**Problem to solve**
Each line in the entries below that holds the string "Good" is to be listed.

**Provided information**
★ ★ ★

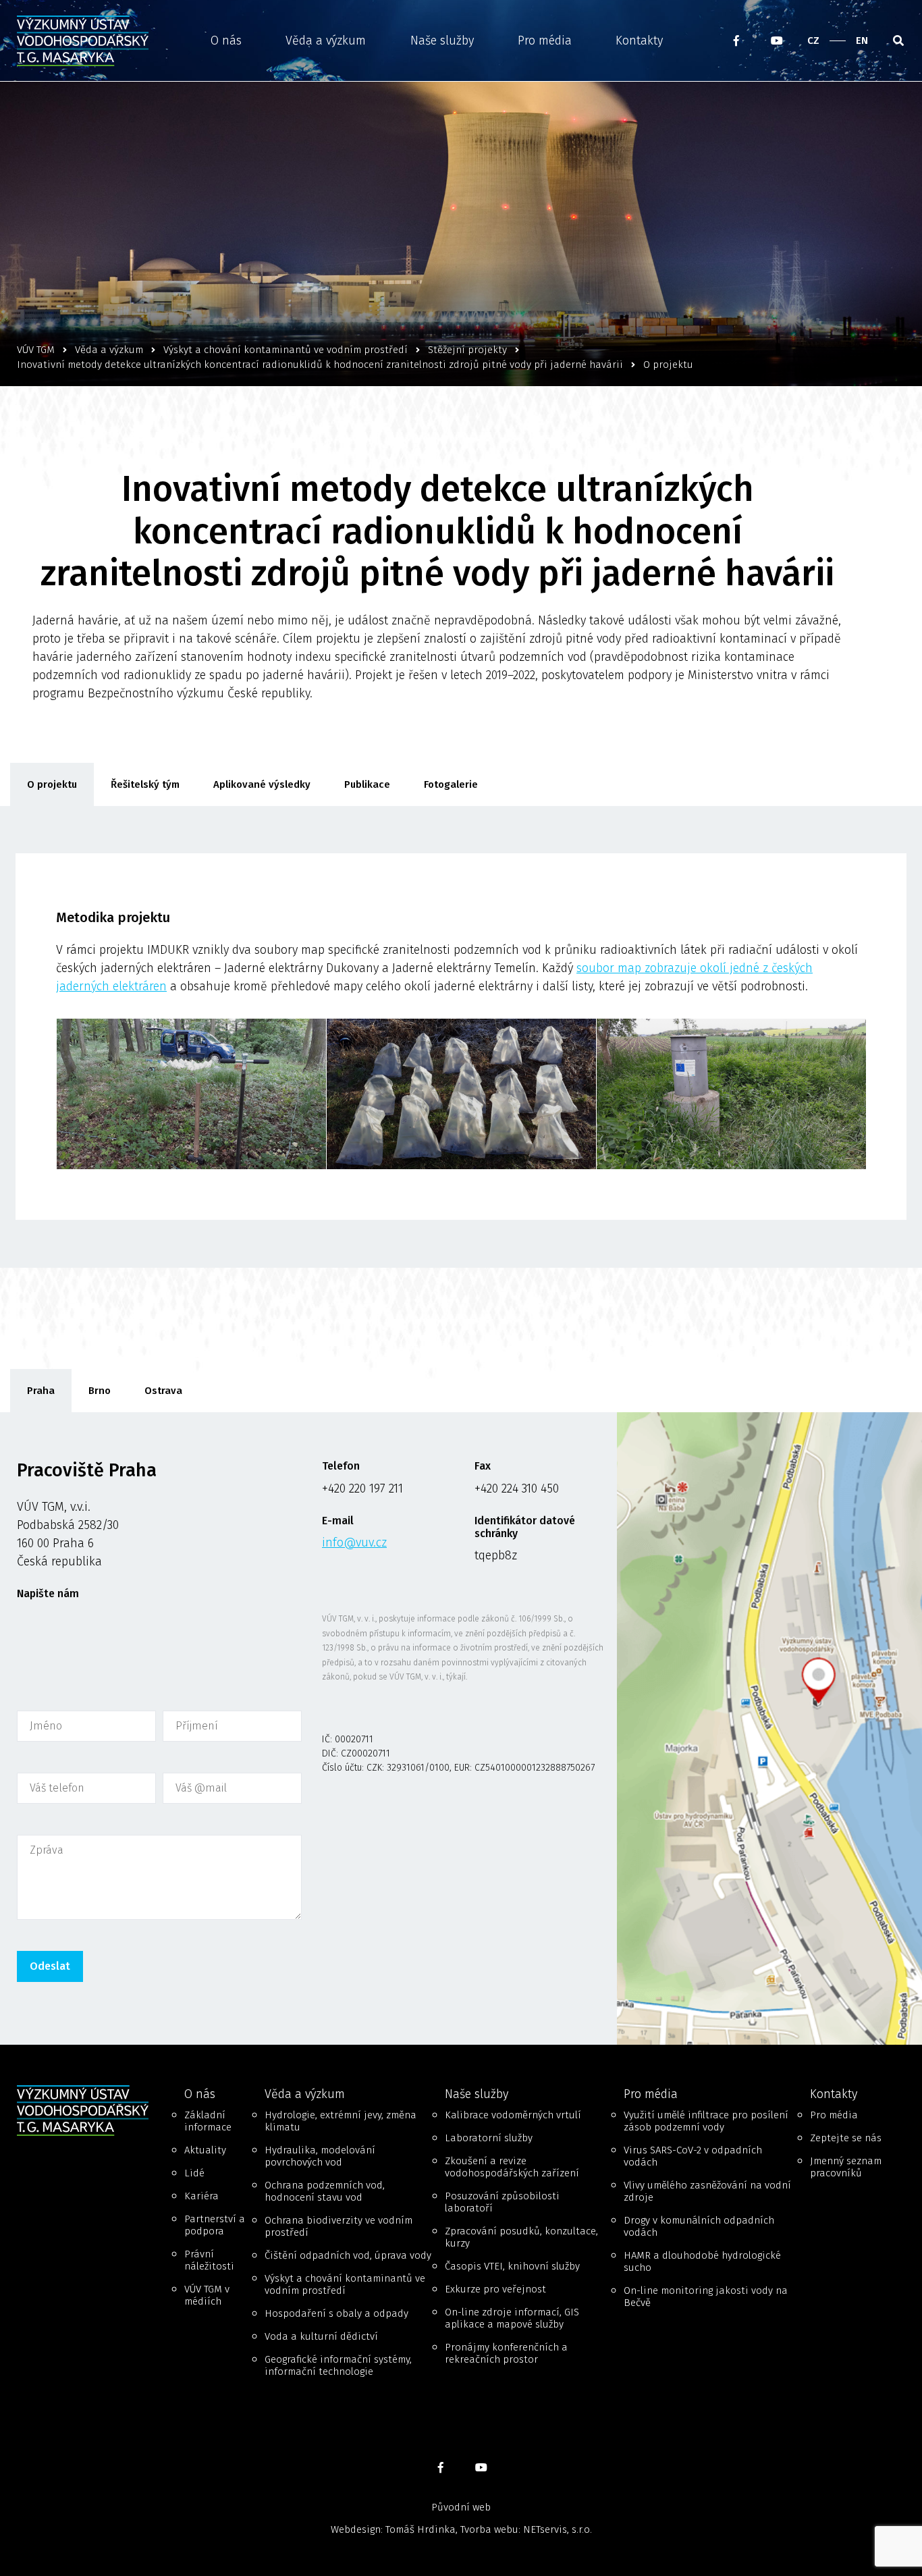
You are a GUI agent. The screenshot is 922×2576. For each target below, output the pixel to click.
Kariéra (201, 2196)
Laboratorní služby (489, 2138)
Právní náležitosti (209, 2260)
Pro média (545, 40)
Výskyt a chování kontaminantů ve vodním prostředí (345, 2284)
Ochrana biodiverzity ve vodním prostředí (338, 2226)
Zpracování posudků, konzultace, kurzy (521, 2237)
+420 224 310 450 (516, 1488)
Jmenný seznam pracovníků (846, 2167)
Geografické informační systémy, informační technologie (338, 2365)
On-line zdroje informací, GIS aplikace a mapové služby (512, 2318)
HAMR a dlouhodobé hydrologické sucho (702, 2261)
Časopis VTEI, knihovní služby (512, 2266)
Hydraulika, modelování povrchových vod (320, 2156)
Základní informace (208, 2121)
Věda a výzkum (326, 40)
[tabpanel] (461, 1728)
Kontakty (639, 40)
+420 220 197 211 (362, 1488)
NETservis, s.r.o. (557, 2529)
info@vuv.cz (354, 1542)
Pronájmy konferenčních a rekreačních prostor (506, 2353)
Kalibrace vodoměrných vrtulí (513, 2115)
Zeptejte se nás (846, 2138)
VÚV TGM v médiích (206, 2295)
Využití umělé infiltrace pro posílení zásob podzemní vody (706, 2121)
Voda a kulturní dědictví (321, 2336)
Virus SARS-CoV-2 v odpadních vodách (693, 2156)
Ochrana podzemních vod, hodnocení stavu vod (325, 2191)
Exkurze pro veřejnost (495, 2289)
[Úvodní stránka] (87, 41)
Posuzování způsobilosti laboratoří (502, 2202)
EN (862, 40)
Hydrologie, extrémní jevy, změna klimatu (340, 2121)
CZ (813, 40)
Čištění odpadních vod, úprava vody (348, 2255)
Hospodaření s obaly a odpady (336, 2313)
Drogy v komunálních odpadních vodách (699, 2226)
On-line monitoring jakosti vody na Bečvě (706, 2296)
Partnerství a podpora (214, 2225)
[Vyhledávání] (898, 40)
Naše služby (442, 40)
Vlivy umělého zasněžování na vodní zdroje (707, 2191)
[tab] (41, 1390)
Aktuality (205, 2150)
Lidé (194, 2173)
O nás (226, 40)
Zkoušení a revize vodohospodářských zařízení (512, 2167)
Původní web (461, 2507)
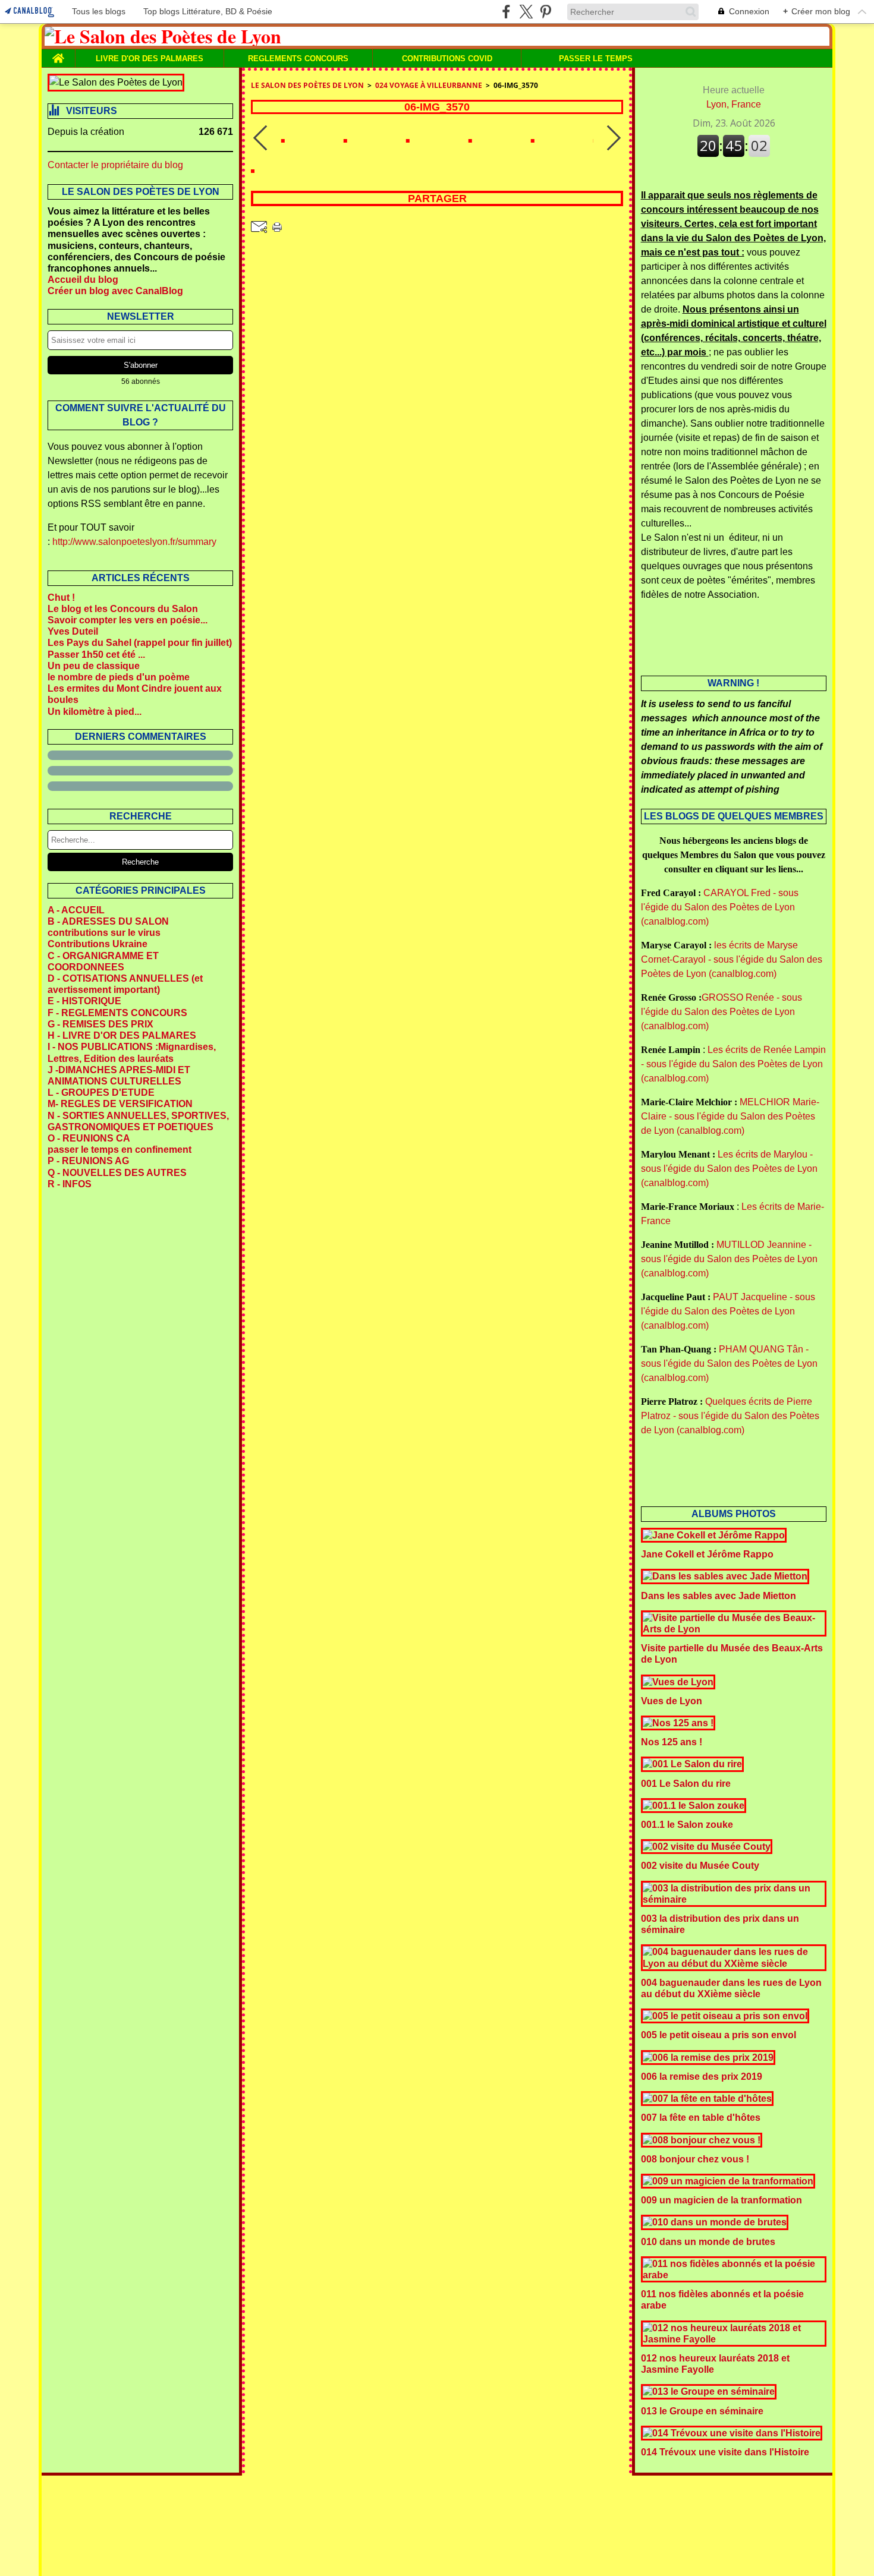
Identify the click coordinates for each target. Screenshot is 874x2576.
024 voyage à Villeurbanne (428, 85)
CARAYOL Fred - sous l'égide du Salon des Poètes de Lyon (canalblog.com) (719, 907)
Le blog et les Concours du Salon (123, 609)
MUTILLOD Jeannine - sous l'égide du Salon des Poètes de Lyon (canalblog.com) (729, 1259)
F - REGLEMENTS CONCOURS (117, 1013)
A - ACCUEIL (76, 910)
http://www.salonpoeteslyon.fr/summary (134, 542)
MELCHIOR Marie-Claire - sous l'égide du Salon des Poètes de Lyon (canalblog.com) (730, 1116)
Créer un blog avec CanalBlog (115, 291)
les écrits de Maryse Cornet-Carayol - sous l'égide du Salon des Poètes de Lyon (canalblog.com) (731, 959)
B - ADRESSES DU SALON (108, 921)
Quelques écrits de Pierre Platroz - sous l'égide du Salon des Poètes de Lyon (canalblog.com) (730, 1415)
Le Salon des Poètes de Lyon (307, 85)
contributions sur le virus (104, 933)
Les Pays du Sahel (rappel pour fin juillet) (140, 643)
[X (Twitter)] (525, 11)
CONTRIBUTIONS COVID (447, 58)
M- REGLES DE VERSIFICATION (120, 1104)
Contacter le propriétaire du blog (115, 165)
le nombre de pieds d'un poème (119, 677)
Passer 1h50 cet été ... (96, 654)
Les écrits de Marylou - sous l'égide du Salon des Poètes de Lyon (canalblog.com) (729, 1168)
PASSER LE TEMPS (596, 58)
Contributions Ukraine (97, 944)
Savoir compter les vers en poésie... (128, 620)
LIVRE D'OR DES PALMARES (149, 58)
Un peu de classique (94, 666)
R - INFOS (70, 1184)
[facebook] (506, 11)
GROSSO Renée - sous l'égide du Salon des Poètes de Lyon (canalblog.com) (721, 1011)
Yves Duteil (73, 631)
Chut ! (61, 597)
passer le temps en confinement (119, 1149)
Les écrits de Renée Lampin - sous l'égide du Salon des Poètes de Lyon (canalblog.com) (733, 1064)
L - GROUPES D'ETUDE (101, 1092)
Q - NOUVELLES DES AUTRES (117, 1173)
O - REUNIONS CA (89, 1138)
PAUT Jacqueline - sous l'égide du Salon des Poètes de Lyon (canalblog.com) (728, 1311)
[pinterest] (545, 11)
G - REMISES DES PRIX (100, 1024)
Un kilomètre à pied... (95, 712)
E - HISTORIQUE (84, 1001)
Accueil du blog (83, 280)
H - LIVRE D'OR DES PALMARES (122, 1035)
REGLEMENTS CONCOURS (298, 58)
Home (58, 53)
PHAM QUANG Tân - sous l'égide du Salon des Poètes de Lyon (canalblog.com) (729, 1363)
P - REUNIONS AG (88, 1161)
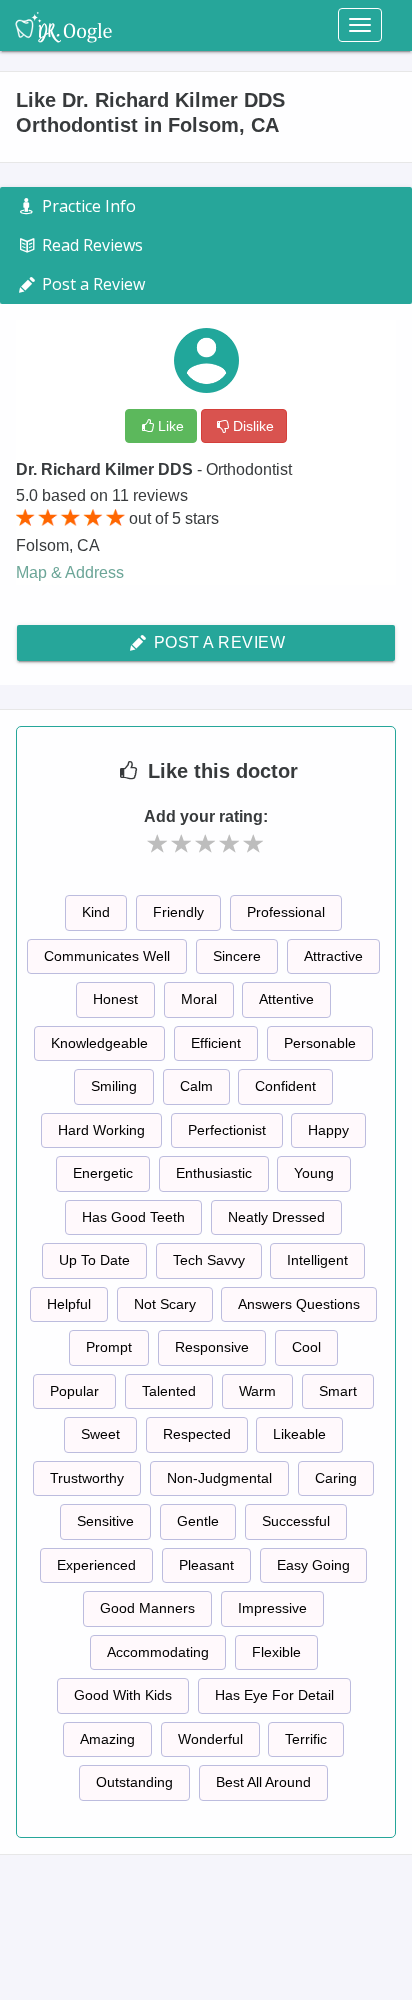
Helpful (69, 1304)
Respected (197, 1434)
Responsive (212, 1347)
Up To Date (94, 1260)
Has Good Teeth (133, 1217)
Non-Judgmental (219, 1478)
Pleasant (206, 1565)
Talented (169, 1391)
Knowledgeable (99, 1043)
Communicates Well (107, 956)
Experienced (96, 1565)
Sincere (237, 956)
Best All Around (263, 1782)
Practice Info (87, 206)
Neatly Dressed (276, 1217)
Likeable (299, 1434)
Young (314, 1173)
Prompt (109, 1347)
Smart (338, 1391)
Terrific (306, 1739)
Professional (286, 912)
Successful (296, 1521)
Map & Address (70, 572)
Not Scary (165, 1304)
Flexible (276, 1652)
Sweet (100, 1434)
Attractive (333, 956)
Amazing (107, 1739)
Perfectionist (227, 1130)
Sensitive (105, 1521)
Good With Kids (123, 1695)
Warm (257, 1391)
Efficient (216, 1043)
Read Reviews (90, 245)
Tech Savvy (209, 1260)
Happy (328, 1130)
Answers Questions (299, 1304)
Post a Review (217, 642)
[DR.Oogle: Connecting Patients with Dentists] (63, 25)
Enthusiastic (214, 1173)
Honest (115, 999)
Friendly (178, 912)
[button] (158, 844)
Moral (199, 999)
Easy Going (313, 1565)
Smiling (114, 1086)
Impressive (272, 1608)
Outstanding (134, 1782)
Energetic (103, 1173)
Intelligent (317, 1260)
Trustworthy (87, 1478)
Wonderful (210, 1739)
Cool (306, 1347)
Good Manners (147, 1608)
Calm (196, 1086)
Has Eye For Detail (274, 1695)
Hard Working (101, 1130)
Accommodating (158, 1652)
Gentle (198, 1521)
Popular (74, 1391)
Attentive (286, 999)
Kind (96, 912)
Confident (285, 1086)
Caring (336, 1478)
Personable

★ ★ ★

**Task answer**
Has Good Teeth (133, 1217)
Good With Kids (123, 1695)
Good Manners (147, 1608)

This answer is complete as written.